▸ **Exercise goal**
Your reply should be one number: how many lines of the records below contain the string "agent".

○ ○ ○

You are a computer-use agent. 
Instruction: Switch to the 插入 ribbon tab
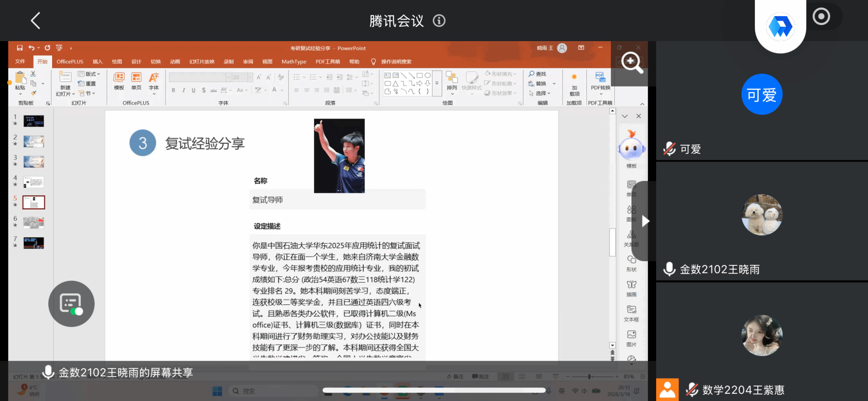pyautogui.click(x=97, y=62)
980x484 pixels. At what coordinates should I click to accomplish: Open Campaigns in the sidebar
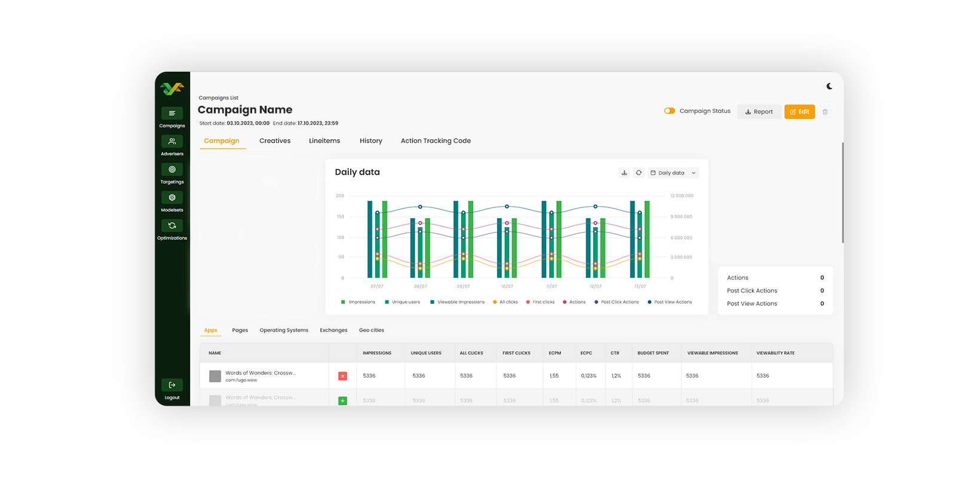(x=172, y=114)
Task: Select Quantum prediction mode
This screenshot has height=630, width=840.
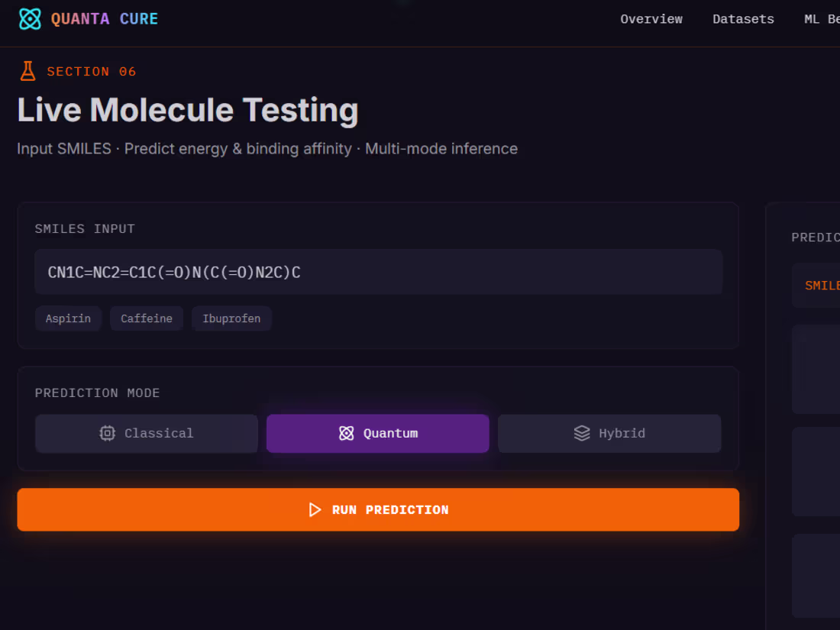Action: [378, 433]
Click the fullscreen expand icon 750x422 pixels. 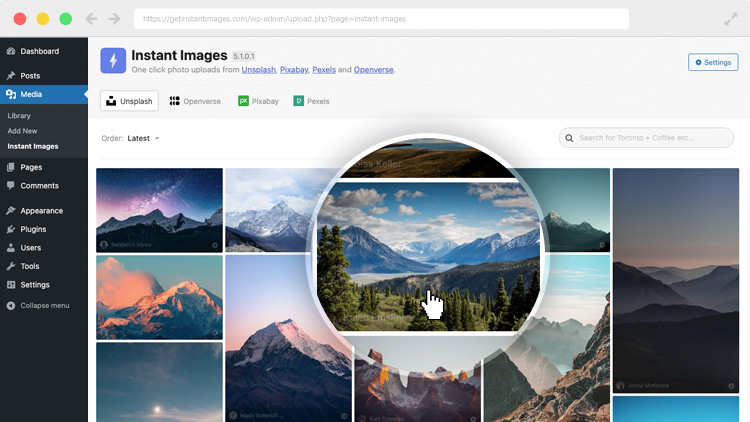point(730,19)
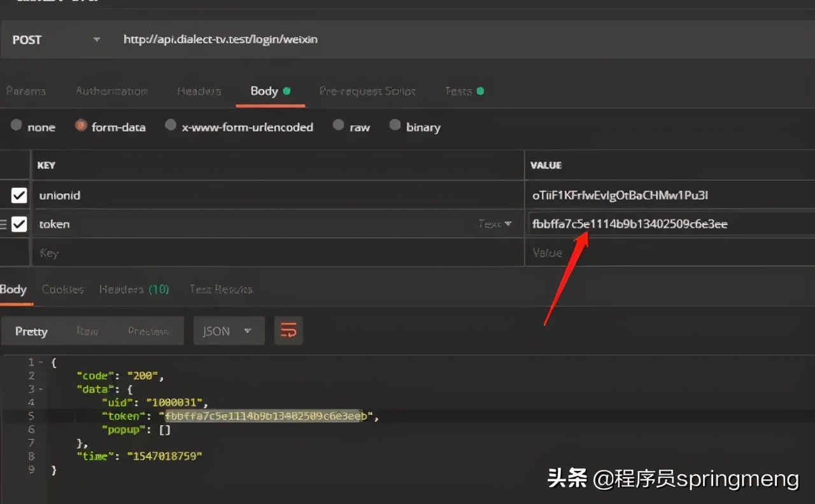
Task: Switch the response view to Raw
Action: [x=87, y=331]
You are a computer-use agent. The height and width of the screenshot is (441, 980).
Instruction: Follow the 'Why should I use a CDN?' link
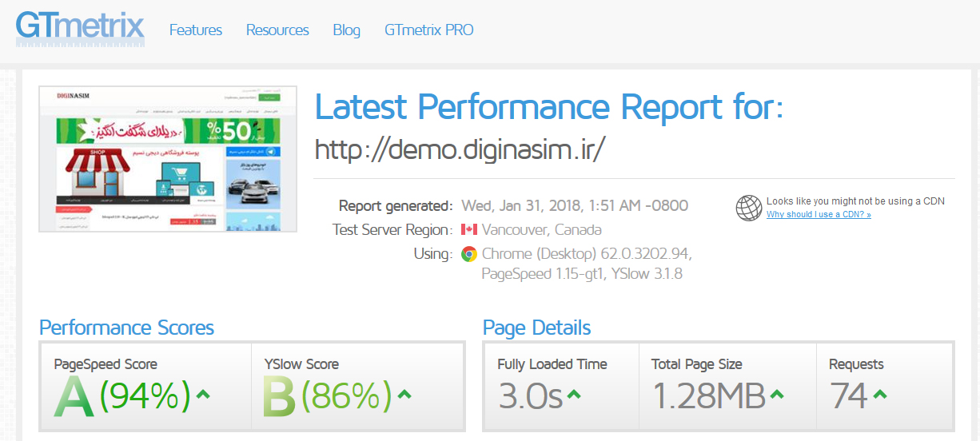pos(819,215)
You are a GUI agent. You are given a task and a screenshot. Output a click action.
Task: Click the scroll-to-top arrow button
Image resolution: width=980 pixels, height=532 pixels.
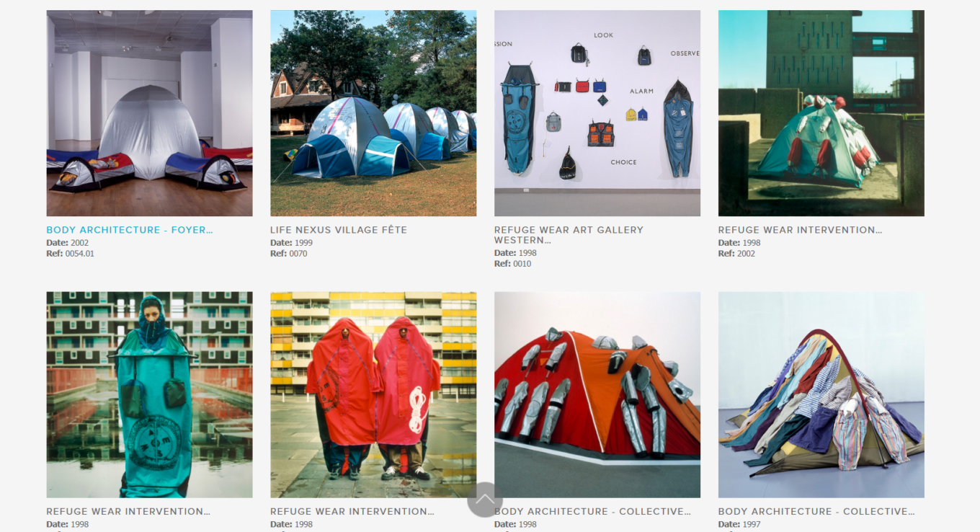(485, 500)
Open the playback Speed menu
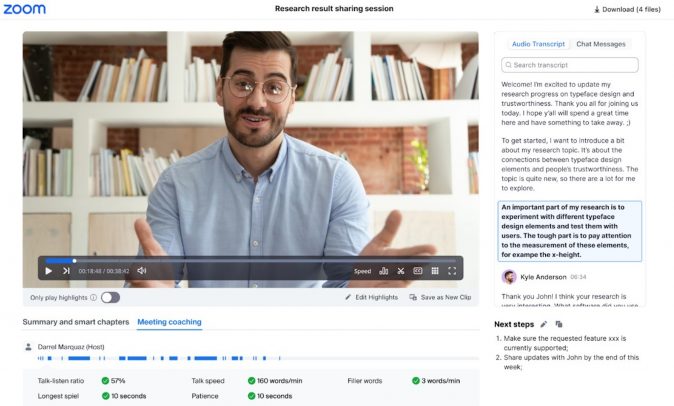The width and height of the screenshot is (674, 406). coord(362,271)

○ ○ ○

▸ **Written response**
3